[ASSIGNMENT] Lines from the one containing "This screenshot has width=1568, height=657." through the last line of the records below are to be repeated exactly.

[DATA TO USE]
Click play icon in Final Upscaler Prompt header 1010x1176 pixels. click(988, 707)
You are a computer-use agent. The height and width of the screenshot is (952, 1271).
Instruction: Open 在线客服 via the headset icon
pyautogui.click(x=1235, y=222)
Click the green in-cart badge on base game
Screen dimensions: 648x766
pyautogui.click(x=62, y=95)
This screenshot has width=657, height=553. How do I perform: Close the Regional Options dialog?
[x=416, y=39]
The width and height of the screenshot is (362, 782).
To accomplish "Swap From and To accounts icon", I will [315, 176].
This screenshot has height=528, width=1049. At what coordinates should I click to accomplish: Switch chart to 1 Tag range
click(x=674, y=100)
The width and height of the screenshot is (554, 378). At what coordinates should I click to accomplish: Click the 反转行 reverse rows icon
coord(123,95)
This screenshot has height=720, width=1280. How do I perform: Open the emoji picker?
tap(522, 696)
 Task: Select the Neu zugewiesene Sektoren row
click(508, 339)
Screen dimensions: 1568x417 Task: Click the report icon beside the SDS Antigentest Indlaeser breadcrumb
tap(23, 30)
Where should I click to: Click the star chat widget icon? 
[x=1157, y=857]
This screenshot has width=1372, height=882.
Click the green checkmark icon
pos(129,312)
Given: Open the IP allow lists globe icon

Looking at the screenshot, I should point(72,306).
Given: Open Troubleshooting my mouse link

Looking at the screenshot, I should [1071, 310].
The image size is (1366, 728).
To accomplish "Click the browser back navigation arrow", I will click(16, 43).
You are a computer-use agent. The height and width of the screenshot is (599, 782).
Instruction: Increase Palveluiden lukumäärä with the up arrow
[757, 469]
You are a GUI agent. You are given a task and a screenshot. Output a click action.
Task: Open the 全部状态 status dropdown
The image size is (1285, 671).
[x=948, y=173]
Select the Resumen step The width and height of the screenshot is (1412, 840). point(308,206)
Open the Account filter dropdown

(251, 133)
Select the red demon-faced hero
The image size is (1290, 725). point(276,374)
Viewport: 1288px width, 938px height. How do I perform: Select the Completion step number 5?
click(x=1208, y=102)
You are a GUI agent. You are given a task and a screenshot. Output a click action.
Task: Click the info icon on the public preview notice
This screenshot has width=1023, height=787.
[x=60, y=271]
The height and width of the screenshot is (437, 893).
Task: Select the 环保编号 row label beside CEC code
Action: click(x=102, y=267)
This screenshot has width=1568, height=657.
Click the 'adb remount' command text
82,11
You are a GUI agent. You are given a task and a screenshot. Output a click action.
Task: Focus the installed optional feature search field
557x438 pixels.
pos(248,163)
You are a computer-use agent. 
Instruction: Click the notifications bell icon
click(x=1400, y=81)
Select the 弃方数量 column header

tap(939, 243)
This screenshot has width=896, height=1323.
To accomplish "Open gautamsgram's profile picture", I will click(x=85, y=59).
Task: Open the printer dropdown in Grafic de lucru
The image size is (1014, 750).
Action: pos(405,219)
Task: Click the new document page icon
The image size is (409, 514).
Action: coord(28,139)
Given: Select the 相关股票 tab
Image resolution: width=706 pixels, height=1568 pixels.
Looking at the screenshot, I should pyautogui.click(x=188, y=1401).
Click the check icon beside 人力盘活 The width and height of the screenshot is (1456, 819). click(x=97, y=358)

[ANSWER TO THE PROBLEM]
This screenshot has width=1568, height=657.
Click the 'adb remount' command text
82,11
You are a GUI agent. You are given a task and a screenshot. Output a click action.
Task: Focus the installed optional feature search field
557x438 pixels.
pos(248,163)
You are a computer-use agent. 
Instruction: Click the notifications bell icon
click(x=1400, y=81)
Select the 弃方数量 column header

tap(939, 243)
This screenshot has width=896, height=1323.
To accomplish "Open gautamsgram's profile picture", I will click(x=85, y=59).
Task: Open the printer dropdown in Grafic de lucru
The image size is (1014, 750).
Action: pos(405,219)
Task: Click the new document page icon
The image size is (409, 514).
Action: coord(28,139)
Given: Select the 相关股票 tab
Image resolution: width=706 pixels, height=1568 pixels.
Looking at the screenshot, I should pyautogui.click(x=188, y=1401).
Click the check icon beside 人力盘活 The width and height of the screenshot is (1456, 819). click(x=97, y=358)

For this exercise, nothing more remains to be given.